A coordinated system is required to match a community’s prioritized by-name list of those experiencing homelessness with new housing investments.
So what does this all mean?
An adequate supply of safe, affordable housing is essential to a healthy, equitable society. But context matters, and many communities are proving they can reduce and even end homelessness — the most extreme form of housing need — through the coordinated and disciplined use of their existing assets and by using their data to target new investments. What we’re seeing:
1. Not all communities need new physical affordable housing supply to end homelessness.
2. Even communities that do need new affordable housing can make dramatic progress in reducing homelessness without it.
As noted, large cities across the country are steadily reducing homelessness through disciplined coordination of their resources even as they work to expand their housing supply.
3. Without quality, real-time data, a community doesn’t know what they’re dealing with.
Having a clear picture of the constantly changing dynamics of homelessness and who is experiencing it is essential to a community’s ability to know what housing solutions they should invest in to achieve the greatest impact in reducing homelessness.
4. Communities require an operating system to link housing investments of all types with their efforts to end homelessness.
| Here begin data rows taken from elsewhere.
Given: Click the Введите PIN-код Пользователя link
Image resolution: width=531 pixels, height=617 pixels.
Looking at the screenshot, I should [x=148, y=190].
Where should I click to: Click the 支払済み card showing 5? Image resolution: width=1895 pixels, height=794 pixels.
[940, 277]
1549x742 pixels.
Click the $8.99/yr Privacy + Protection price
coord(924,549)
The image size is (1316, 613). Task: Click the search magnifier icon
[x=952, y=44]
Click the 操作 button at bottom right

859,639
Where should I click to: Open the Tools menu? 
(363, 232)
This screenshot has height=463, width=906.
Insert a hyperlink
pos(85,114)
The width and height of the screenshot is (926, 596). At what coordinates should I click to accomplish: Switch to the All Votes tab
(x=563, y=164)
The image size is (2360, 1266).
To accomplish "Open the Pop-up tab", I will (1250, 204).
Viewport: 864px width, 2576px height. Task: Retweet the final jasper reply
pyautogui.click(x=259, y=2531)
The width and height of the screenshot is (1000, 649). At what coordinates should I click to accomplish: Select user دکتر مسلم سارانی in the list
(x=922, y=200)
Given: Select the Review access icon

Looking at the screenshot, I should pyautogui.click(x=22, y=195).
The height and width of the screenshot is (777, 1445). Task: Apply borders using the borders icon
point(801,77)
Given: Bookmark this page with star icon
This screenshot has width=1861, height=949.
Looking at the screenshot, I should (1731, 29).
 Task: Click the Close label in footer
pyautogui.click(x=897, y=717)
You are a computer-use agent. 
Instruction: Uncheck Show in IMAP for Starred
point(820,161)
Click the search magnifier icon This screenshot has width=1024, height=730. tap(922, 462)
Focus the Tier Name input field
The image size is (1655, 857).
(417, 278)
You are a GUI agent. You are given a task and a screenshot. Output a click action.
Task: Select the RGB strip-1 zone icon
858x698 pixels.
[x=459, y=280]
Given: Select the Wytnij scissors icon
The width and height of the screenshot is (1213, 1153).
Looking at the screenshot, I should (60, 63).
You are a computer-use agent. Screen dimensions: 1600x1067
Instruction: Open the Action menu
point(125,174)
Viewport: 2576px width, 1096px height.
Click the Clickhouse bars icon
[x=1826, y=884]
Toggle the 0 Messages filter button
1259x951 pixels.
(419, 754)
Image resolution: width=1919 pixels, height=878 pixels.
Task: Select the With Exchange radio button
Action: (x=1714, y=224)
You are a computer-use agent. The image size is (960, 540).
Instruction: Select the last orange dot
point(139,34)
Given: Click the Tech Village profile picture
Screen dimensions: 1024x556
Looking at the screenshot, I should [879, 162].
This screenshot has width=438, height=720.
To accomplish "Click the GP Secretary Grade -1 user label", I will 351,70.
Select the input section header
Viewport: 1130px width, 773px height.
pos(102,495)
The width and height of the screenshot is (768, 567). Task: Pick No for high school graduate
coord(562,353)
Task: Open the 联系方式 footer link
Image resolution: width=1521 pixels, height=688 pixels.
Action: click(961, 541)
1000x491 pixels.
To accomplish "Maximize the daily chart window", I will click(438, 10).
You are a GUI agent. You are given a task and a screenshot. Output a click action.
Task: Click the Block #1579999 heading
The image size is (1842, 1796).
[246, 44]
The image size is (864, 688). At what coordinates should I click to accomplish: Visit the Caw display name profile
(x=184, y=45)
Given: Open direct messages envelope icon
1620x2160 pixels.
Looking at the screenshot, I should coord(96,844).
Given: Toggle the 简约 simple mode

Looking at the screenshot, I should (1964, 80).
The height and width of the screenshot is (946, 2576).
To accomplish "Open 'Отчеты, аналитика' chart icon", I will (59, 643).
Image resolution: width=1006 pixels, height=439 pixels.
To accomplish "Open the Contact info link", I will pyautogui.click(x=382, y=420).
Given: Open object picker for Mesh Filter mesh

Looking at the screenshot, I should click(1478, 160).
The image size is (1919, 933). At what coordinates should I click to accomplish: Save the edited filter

Simply creating new affordable housing does not automatically reduce homelessness. A coordinated system is required to match a community’s prioritized by-name list of those experiencing homelessness with new housing investments. Community Solutions is helping communities leverage a four-part social impact housing model, which ensures that new housing units are connected to the housing system, ensuring that they contribute to reductions in homelessness.
To sum up, should we invest more deeply as a country in expanding access to affordable housing? Unequivocally, yes! But is affordable housing supply alone a solution to homelessness? Unequivocally no! Built for Zero communities are proving that a well resourced and well coordinated housing system is the pathway to sustainable reductions and ultimately an end to homelessness for all.